Geoffrey A. Moore has an important article in the July-August 2004 issue of the Harvard Business Review. Articulating and systematising what we probably already understand at some level, Mr. Moore proposes a taxonomy of innovation and reminds us how different types of innovation are relevant at different stages of the market lifecycle from disruptive innovation in the early markets through to structural innovation near the end of life of the market for a particular product or service offering. The article also provides a useful summary of the type of leader best associated with each type of innovation.

Darwin represents the market evolutionary pressures to continually innovate to create differentiation. The demon is the demon of inertia: the success of the mature market with its focus on incremental innovation of processes and marketing often creates an inertia that is difficult to overcome when the company must change to ride either another stage in the market lifecycle for its existing or begin the journey on a completely new lifecycle with new products or services.

It’s important to recognize that differentiation-creating innovation and productivity-creating deconstruction must be conducted in tandem. If you try the former without the latter, the inertia demon defeats you. If you try the latter without the former, you do nothing to overcome the forces of commoditization; you are simply able to endure them for longer. By running the two efforts in parallel, and migrating resources from legacy processes to innovation wherever possible, you not only improve your returns in the marketplace, you renew and rejuvenate the company. Neither Darwin’s forces nor the Demon’s will defeat you.

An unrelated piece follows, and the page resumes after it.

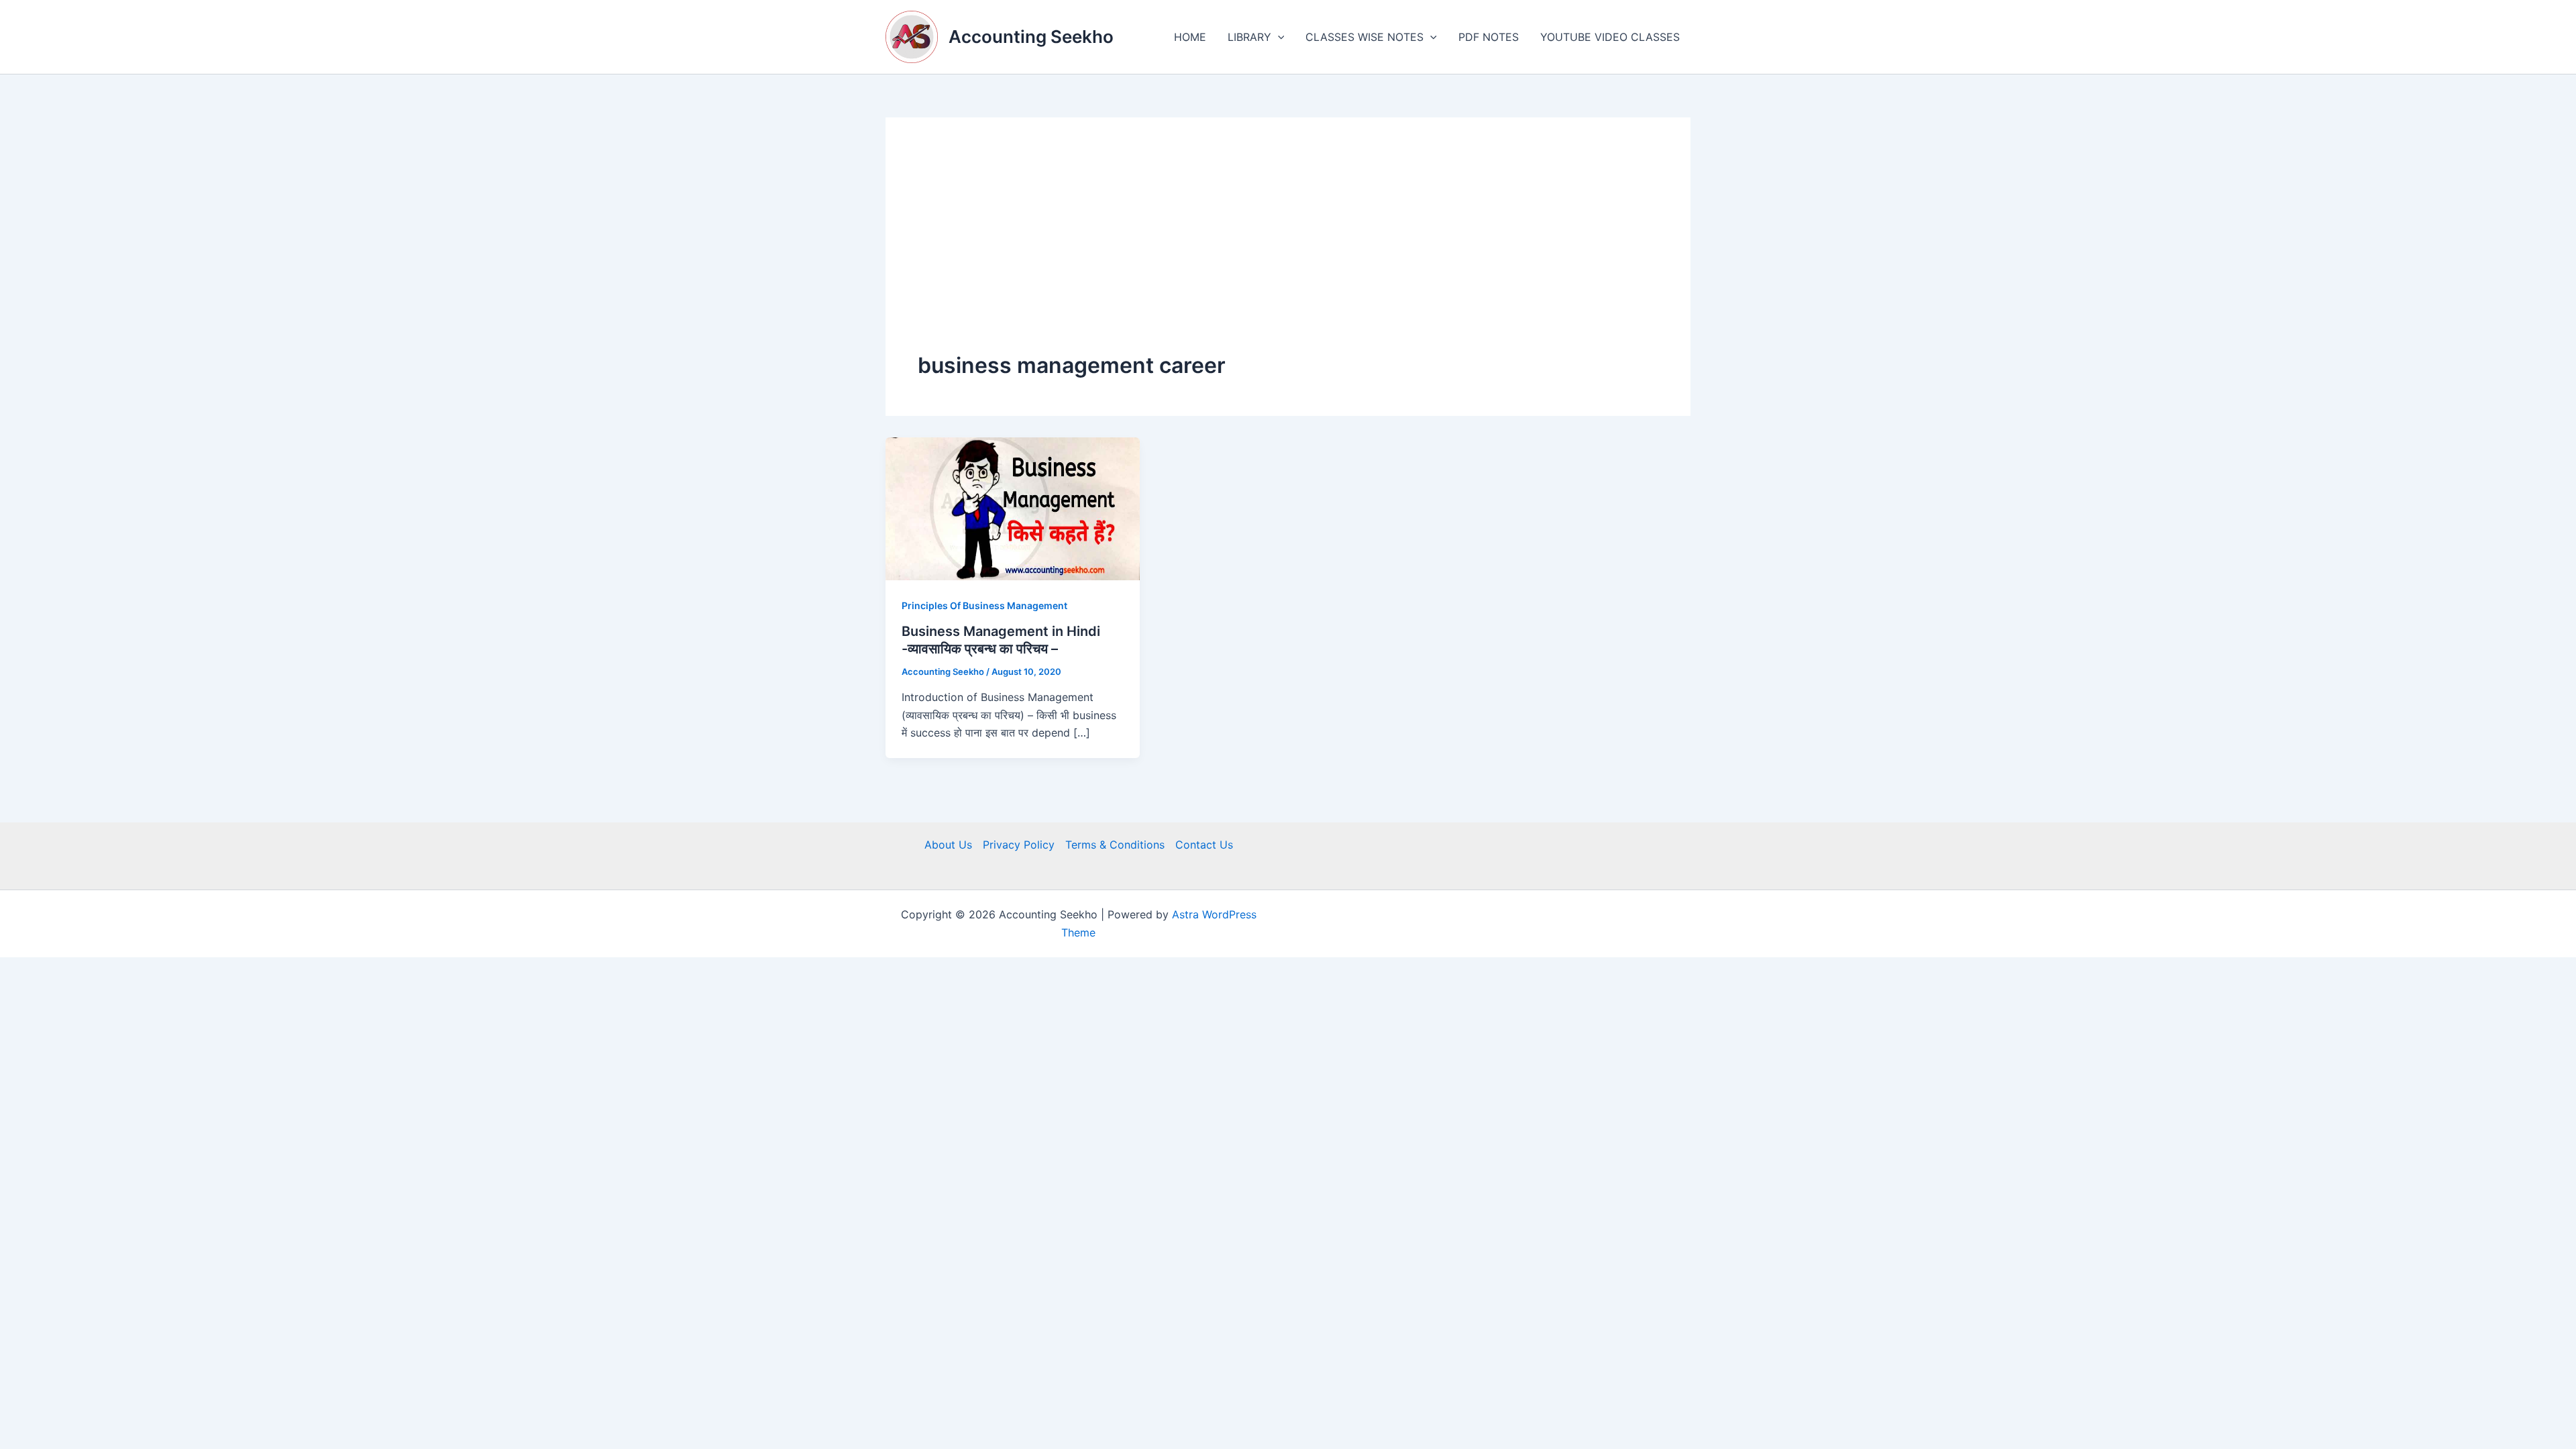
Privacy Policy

The taxonomy of innovation includes:

Disruptive Innovation
creating new markets
Application Innovation
re-purposing existing technologies in new markets
Product Innovation
developing existing products in existing markets to the next level of functionality
Process Innovation
improving the processes for delivery of established products in established markets
Experiential Innovation
creating new customer experiences from trivial modifications to existing products
Marketing Innovation
improving the customer facing processes
Business Model Innovation
reframing the product’s value proposition or the company’s position in the value chain
Structural Innovation
restructuring industry relations

A very useful summary article: be sure to read it.